RECORD EXCERPTS:
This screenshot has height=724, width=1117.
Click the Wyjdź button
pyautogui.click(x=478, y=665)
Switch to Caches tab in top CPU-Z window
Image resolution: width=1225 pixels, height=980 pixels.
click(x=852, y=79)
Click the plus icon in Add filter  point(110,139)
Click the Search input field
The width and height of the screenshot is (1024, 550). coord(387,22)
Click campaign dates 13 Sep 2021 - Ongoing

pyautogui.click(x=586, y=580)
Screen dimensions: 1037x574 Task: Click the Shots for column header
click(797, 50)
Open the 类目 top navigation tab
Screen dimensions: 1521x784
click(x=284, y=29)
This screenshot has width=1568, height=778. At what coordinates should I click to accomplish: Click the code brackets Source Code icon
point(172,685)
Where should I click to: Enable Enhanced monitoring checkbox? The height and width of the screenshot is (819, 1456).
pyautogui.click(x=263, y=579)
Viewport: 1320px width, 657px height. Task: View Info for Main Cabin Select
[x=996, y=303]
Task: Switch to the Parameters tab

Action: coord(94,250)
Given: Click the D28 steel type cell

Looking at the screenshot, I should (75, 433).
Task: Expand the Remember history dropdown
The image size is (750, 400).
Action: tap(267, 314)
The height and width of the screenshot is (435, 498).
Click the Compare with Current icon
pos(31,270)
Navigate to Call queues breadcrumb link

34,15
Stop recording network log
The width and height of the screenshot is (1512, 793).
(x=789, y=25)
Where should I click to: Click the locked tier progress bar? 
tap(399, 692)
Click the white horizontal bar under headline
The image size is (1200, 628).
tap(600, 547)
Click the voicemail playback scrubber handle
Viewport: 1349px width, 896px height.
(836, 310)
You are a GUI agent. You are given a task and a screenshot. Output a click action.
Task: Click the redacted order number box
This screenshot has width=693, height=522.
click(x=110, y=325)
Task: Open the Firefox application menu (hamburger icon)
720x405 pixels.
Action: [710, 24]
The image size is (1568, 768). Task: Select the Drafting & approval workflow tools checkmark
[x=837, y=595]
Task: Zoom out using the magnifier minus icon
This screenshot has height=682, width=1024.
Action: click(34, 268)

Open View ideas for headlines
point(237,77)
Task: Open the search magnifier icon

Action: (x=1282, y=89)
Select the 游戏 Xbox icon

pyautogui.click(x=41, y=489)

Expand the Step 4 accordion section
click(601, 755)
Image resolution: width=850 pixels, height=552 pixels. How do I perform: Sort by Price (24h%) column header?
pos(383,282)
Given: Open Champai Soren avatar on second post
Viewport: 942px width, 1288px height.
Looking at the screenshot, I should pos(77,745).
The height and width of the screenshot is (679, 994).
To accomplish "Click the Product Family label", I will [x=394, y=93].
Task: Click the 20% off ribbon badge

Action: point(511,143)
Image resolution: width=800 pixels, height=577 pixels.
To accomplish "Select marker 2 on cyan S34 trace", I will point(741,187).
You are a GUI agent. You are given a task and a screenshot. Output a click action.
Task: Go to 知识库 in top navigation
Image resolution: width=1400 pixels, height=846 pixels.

YOUR INSTRUCTIONS: Update all of the records above by replacing "GUI agent" with "screen assistant" wherever it appears, leaving every other line unchanged.

FINISHED EXERCISE:
This screenshot has height=724, width=1117.
Click the Wyjdź button
pyautogui.click(x=478, y=665)
Switch to Caches tab in top CPU-Z window
Image resolution: width=1225 pixels, height=980 pixels.
click(x=852, y=79)
Click the plus icon in Add filter  point(110,139)
Click the Search input field
The width and height of the screenshot is (1024, 550). coord(387,22)
Click campaign dates 13 Sep 2021 - Ongoing

pyautogui.click(x=586, y=580)
Screen dimensions: 1037x574 Task: Click the Shots for column header
click(797, 50)
Open the 类目 top navigation tab
Screen dimensions: 1521x784
click(x=284, y=29)
This screenshot has width=1568, height=778. At what coordinates should I click to accomplish: Click the code brackets Source Code icon
point(172,685)
Where should I click to: Enable Enhanced monitoring checkbox? The height and width of the screenshot is (819, 1456).
pyautogui.click(x=263, y=579)
Viewport: 1320px width, 657px height. Task: View Info for Main Cabin Select
[x=996, y=303]
Task: Switch to the Parameters tab

Action: coord(94,250)
Given: Click the D28 steel type cell

Looking at the screenshot, I should (75, 433).
Task: Expand the Remember history dropdown
The image size is (750, 400).
Action: tap(267, 314)
The height and width of the screenshot is (435, 498).
Click the Compare with Current icon
pos(31,270)
Navigate to Call queues breadcrumb link

34,15
Stop recording network log
The width and height of the screenshot is (1512, 793).
(x=789, y=25)
Where should I click to: Click the locked tier progress bar? 
tap(399, 692)
Click the white horizontal bar under headline
The image size is (1200, 628).
tap(600, 547)
Click the voicemail playback scrubber handle
Viewport: 1349px width, 896px height.
(836, 310)
You are a screen assistant. You are given a task and a screenshot. Output a click action.
Task: Click the redacted order number box
This screenshot has width=693, height=522.
click(x=110, y=325)
Task: Open the Firefox application menu (hamburger icon)
720x405 pixels.
Action: [710, 24]
The image size is (1568, 768). Task: Select the Drafting & approval workflow tools checkmark
[x=837, y=595]
Task: Zoom out using the magnifier minus icon
This screenshot has height=682, width=1024.
Action: click(34, 268)

Open View ideas for headlines
point(237,77)
Task: Open the search magnifier icon

Action: (x=1282, y=89)
Select the 游戏 Xbox icon

pyautogui.click(x=41, y=489)

Expand the Step 4 accordion section
click(601, 755)
Image resolution: width=850 pixels, height=552 pixels. How do I perform: Sort by Price (24h%) column header?
pos(383,282)
Given: Open Champai Soren avatar on second post
Viewport: 942px width, 1288px height.
Looking at the screenshot, I should pos(77,745).
The height and width of the screenshot is (679, 994).
To accomplish "Click the Product Family label", I will [x=394, y=93].
Task: Click the 20% off ribbon badge

Action: point(511,143)
Image resolution: width=800 pixels, height=577 pixels.
To accomplish "Select marker 2 on cyan S34 trace", I will point(741,187).
You are a screen assistant. You are given a task and a screenshot. Output a click action.
Task: Go to 知识库 in top navigation
Image resolution: width=1400 pixels, height=846 pixels.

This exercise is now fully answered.